His work with Swift demonstrates this same variability. Some of their best songs together—“Out of the Woods,” “Cruel Summer,” “Getaway Car”—are stereotypical Antonoff, blowing the aesthetic of a New Jersey video-game arcade to arena scale. But then you have a track such as “Lover,” a dusky rock ballad from 2019 whose replay value comes in part from subtle shadings of acoustic reverb. During her lockdown-era creative burst, Swift turned to the indie rocker Aaron Dessner for a more contemplative set of songs. Antonoff’s smattering of contributions to Folklore and Evermore both fit in and stood out: “August,” “Mirrorball,” and “Gold Rush” rank among her greatest, and most distinctive, tracks ever.

Ascribing any song’s quality to its producer, however, is dicey—especially when it comes to Taylor Swift, an adept guitarist, piano player, singer, and songwriter who’s generally one of the most willful, self-directed celebrities in pop history. Starting with her 2006 self-titled debut, she has written or co-written every original song she has put out. She has co-produced most of her albums as well. Still, she sometimes faces the sexist perception that she is a mere vessel for men. Last year, the Blur singer Damon Albarn questioned her artistic autonomy in an interview. Swift and her collaborators responded with ferocious corrections. “I’ve never met Damon Albarn and he’s never been to my studio,” Antonoff tweeted, “but apparently he knows more than the rest of us about all those songs Taylor writes and brings in.” (Albarn apologized.)

So any evaluation of Midnights should start from the proposition that it sounds how it sounds because that’s how Swift wanted it to. Stacked harmonies, voice-of-God vocals, digital tinkling stuff—these Antonoff-ian tropes are what she likes right now. Surely she hasn’t been tricked into making a repetitious album: She has the knowhow to hear that “Snow on the Beach” rewrites “Gold Rush” and that “Vigilante Shit” apes what Lorde did on “Royals” a decade ago. Her intention may be as simple as first-thought-best-thought immediacy (the album came together when she and Antonoff were left alone while their partners were both shooting a movie).

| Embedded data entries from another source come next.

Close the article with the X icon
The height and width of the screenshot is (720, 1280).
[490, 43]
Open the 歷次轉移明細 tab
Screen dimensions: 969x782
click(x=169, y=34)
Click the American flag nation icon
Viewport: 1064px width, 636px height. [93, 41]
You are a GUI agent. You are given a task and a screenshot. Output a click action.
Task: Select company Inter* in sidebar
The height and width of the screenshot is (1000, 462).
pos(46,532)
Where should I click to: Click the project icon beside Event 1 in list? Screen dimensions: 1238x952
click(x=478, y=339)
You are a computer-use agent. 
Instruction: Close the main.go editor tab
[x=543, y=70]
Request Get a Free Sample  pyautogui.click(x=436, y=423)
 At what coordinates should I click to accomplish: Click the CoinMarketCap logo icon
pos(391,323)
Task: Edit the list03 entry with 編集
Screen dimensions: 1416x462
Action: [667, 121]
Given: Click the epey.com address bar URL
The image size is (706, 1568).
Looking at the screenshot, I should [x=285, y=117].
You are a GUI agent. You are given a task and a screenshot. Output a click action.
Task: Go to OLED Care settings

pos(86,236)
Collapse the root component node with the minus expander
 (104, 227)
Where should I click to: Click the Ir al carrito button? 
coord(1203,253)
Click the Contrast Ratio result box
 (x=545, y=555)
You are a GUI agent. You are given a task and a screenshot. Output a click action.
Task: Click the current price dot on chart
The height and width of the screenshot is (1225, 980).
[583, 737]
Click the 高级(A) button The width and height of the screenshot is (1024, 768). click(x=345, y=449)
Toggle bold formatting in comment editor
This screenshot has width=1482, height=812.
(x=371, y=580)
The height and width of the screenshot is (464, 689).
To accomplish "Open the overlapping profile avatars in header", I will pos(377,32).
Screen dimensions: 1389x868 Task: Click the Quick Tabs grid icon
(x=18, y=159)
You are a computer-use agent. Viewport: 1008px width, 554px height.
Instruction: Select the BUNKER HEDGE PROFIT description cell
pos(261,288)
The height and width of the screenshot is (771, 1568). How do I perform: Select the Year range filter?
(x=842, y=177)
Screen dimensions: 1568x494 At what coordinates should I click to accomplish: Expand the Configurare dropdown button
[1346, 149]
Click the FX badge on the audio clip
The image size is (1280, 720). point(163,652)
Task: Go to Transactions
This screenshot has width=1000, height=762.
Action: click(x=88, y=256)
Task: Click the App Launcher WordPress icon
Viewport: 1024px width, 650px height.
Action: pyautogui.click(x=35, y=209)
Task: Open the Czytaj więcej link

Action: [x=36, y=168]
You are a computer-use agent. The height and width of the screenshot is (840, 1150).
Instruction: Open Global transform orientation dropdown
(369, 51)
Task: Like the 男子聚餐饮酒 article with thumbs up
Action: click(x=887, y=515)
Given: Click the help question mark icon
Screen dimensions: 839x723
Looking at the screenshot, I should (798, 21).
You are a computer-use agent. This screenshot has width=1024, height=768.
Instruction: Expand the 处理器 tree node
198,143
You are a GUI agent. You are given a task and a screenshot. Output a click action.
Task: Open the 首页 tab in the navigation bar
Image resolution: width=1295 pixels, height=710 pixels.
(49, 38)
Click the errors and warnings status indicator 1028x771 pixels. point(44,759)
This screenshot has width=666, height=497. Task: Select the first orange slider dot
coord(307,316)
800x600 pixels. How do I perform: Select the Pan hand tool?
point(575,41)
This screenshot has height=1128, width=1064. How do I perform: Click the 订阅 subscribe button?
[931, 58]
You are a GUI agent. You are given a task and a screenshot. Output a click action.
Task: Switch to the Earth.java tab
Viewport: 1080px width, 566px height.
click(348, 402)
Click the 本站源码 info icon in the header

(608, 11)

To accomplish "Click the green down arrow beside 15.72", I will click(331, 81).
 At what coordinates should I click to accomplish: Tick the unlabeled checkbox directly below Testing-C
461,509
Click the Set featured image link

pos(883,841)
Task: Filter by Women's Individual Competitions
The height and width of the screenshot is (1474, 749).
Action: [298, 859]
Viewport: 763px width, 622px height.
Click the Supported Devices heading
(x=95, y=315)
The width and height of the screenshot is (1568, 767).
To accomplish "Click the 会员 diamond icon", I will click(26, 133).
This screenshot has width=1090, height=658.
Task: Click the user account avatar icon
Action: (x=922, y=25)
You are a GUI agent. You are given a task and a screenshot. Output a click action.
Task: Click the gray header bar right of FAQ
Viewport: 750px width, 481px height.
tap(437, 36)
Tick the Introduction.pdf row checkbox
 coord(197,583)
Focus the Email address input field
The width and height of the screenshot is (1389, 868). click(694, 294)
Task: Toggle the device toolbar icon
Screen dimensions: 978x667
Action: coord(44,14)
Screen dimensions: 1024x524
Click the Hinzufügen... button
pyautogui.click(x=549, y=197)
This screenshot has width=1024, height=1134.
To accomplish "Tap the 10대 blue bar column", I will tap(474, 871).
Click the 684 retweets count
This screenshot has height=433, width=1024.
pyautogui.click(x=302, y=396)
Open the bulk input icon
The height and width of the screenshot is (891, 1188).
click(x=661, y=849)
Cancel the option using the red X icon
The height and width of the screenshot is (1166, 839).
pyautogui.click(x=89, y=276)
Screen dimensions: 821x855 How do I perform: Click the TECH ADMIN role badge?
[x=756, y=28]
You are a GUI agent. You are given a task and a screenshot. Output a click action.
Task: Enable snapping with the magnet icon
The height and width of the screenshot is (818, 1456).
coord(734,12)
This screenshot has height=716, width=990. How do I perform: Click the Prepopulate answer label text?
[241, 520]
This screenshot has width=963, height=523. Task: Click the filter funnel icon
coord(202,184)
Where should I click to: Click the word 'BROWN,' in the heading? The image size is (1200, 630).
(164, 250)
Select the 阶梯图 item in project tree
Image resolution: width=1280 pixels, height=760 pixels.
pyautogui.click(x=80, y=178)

Or maybe, as some fans think, she is acting like a self-referential, postmodern novelist by purposefully recycling songs to fit Midnights’ theme of reevaluating memories.

For what it’s worth, after about a week of listening, the album’s own distinct sound world is emerging. I’m loving the way that the oozing and panning noises of “Midnight Rain” conjure a feeling of suspended time. I’m hung up on the twisty storytelling and last-dance wistfulness of “Question …?” And I’m appreciating that the album’s echoing production invites you into the cave-like interiority of one woman’s psyche. The album’s limitations—lyrics that baffle rather than evoke, songs that coast on one musical idea—continue to frustrate too. Many fans had hoped she’d build on the direction hinted at in tracks such as “August” and “All Too Well (10 Minute Version),” turning in a confessional rock epic of refinement and ambition. But she can still make that album. She can still make it with Antonoff, if she so chooses.